This project has crawlers for newegg, walmart, bestbuy, synnex. These crawlers crawl the menus and merchadises information from E-commerce websites. The main method to get those information is send request to mobile application of that E-commerce websites. Compare to send request to website directly, you'll get json response if you utilize the mobile application. Json is more easier to parse than html if you don't familar with regular expression.(In some case, the website may have a mobile.example.com
or m.example.com
. It's also return json or easy to parse)
The main problems we met in this project are:
- How to crawl the whole website ASAP
- How to avoid our IP be blocked
To solve the first problem, we rewrite the first version with mlutithread. We write this project with Qt. Because there is no native network and thread library(cross platform) for C++.

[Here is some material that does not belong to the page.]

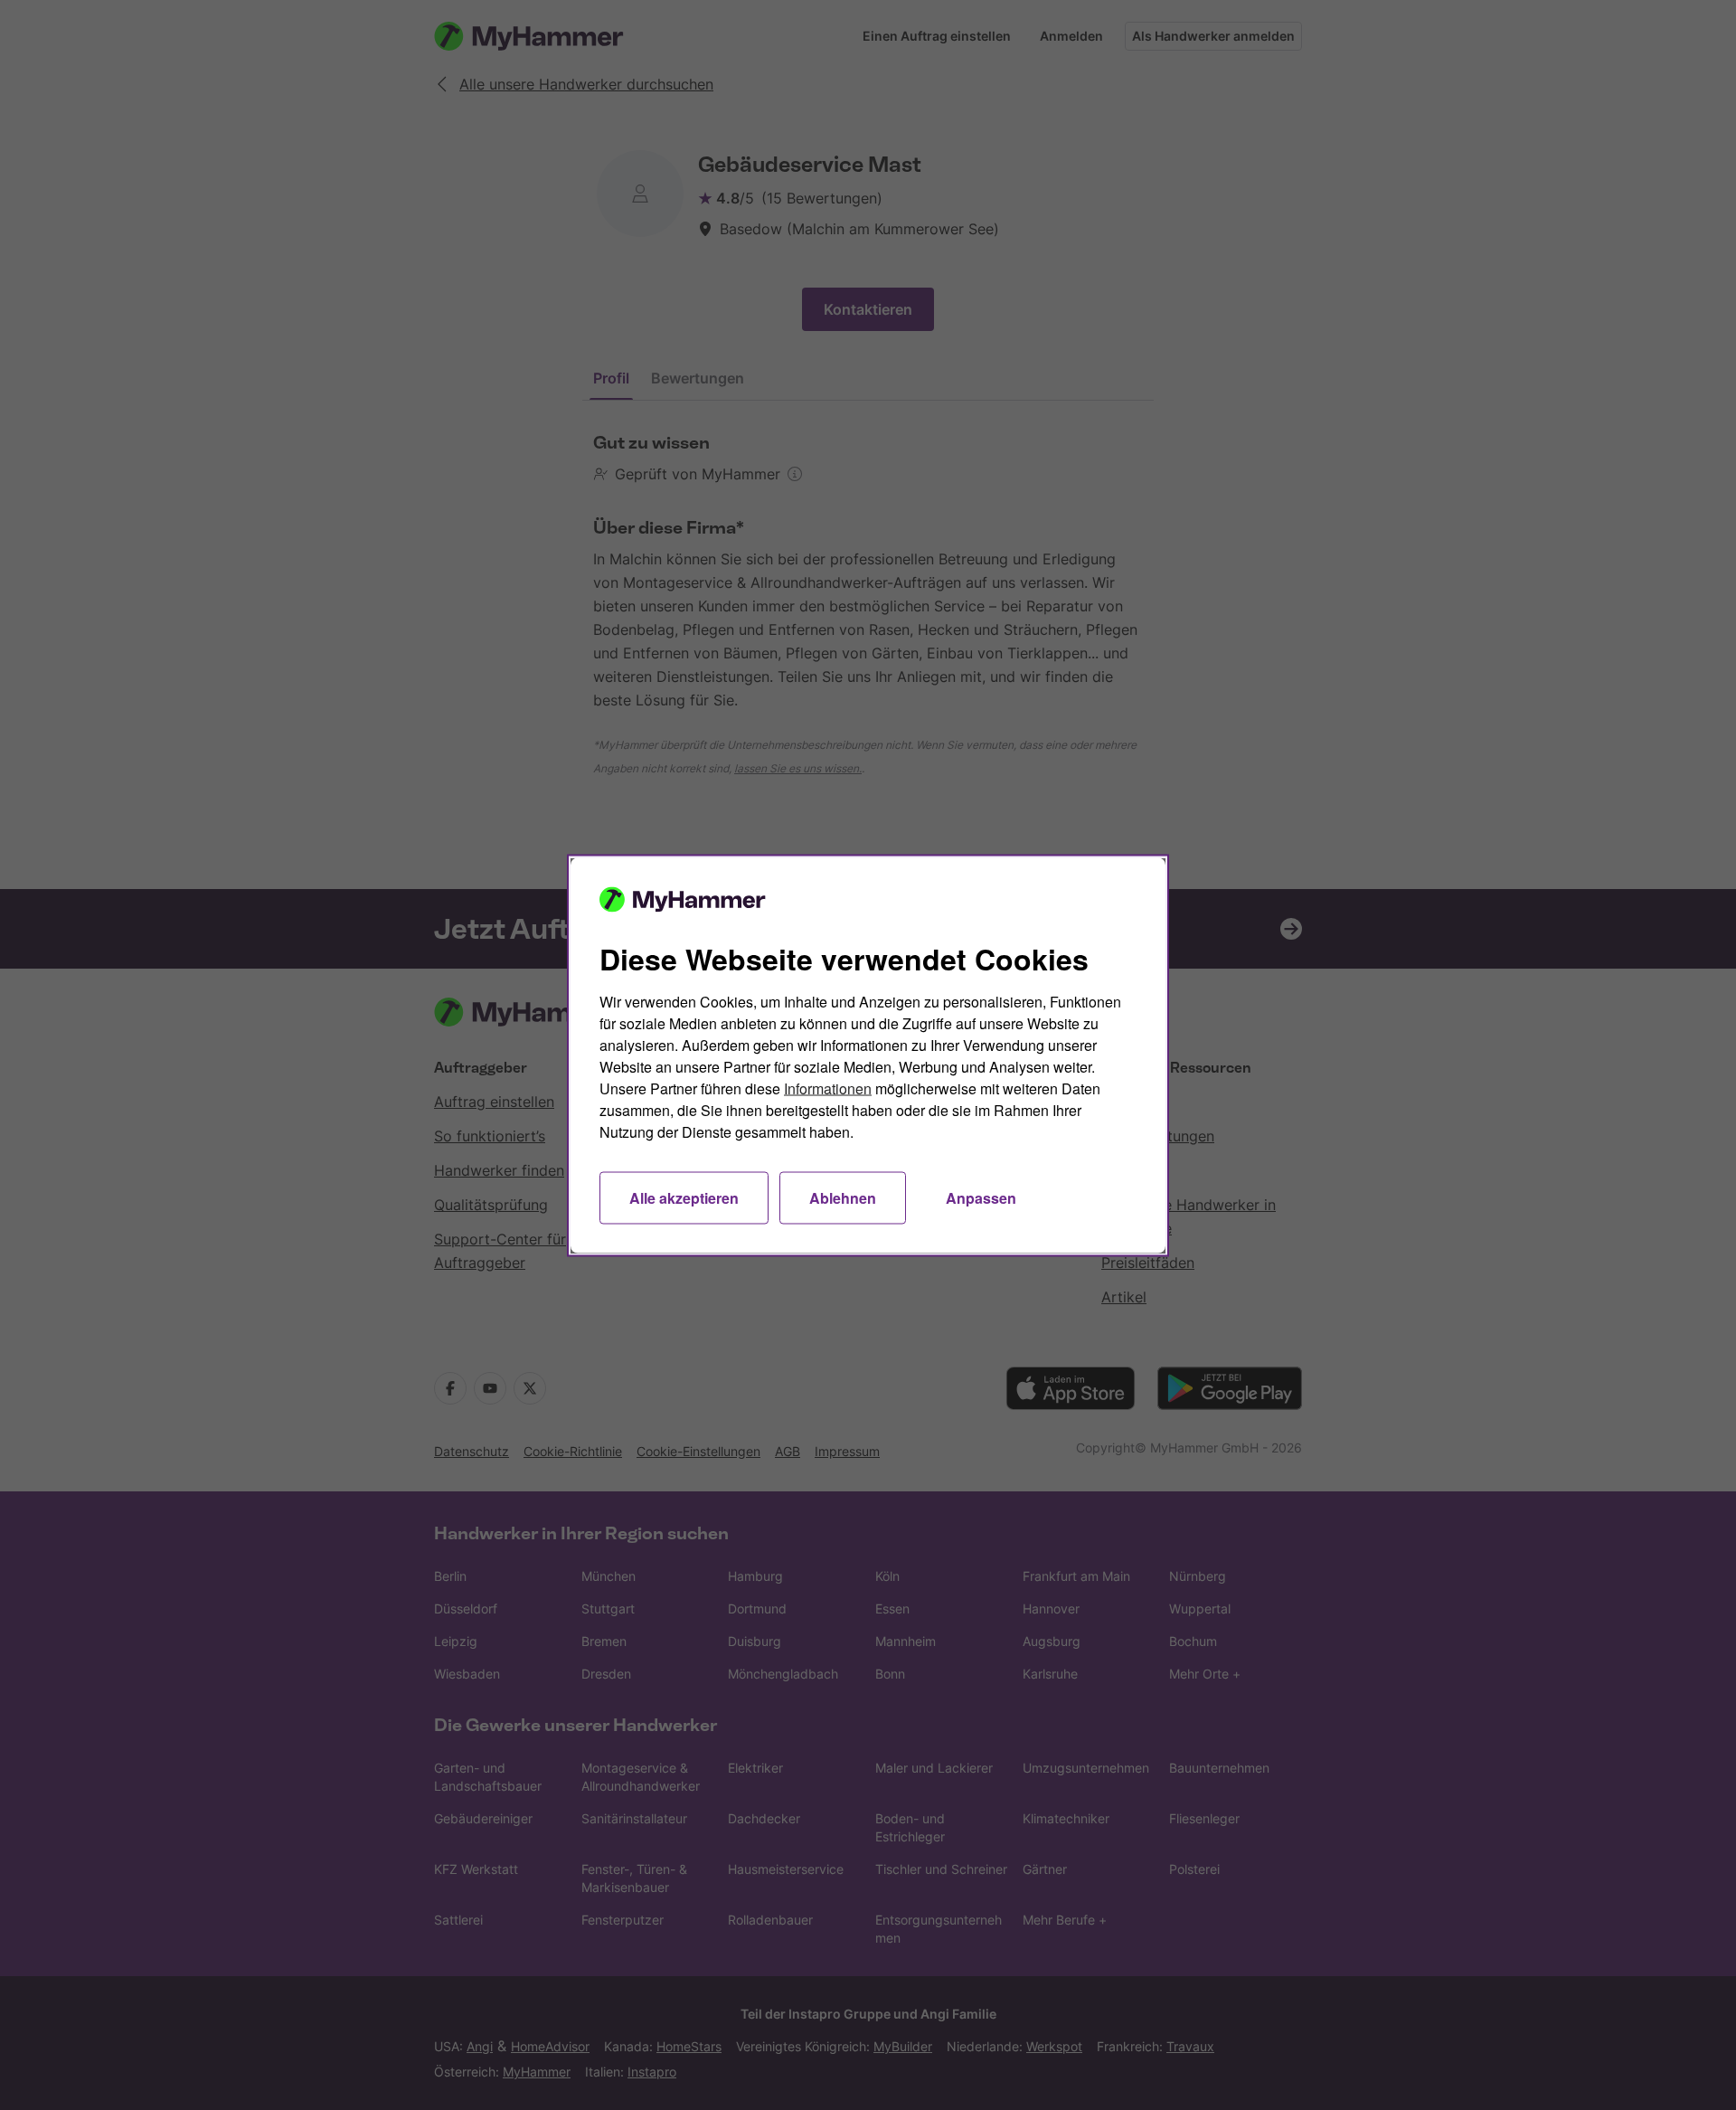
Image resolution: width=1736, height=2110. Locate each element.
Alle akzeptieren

To solve the second problem, we bought many proxy IP. We send each request with different proxy IP. But beacuse the quality
(I don't know how to descirbe it) of these proxy IP is bad. The result is not satisfactory.
The main structure of this project:
- There is a
JobScheduler
for each crawler. It maintance a job queue and other variables for synchronization between threads. - The item of this queue is the object of specific E-commerce website(contains url and request times infomation).
- There are some threads to poll job queue. If there are jobs left, pop it, do it and process it.
- At the beginning of the program, we'll initial the job queue with the first level menu of that website. In the process of thread deal with jobs, it will add urls parsed from response to job queue.
There are also some details not mentioned in this explanation.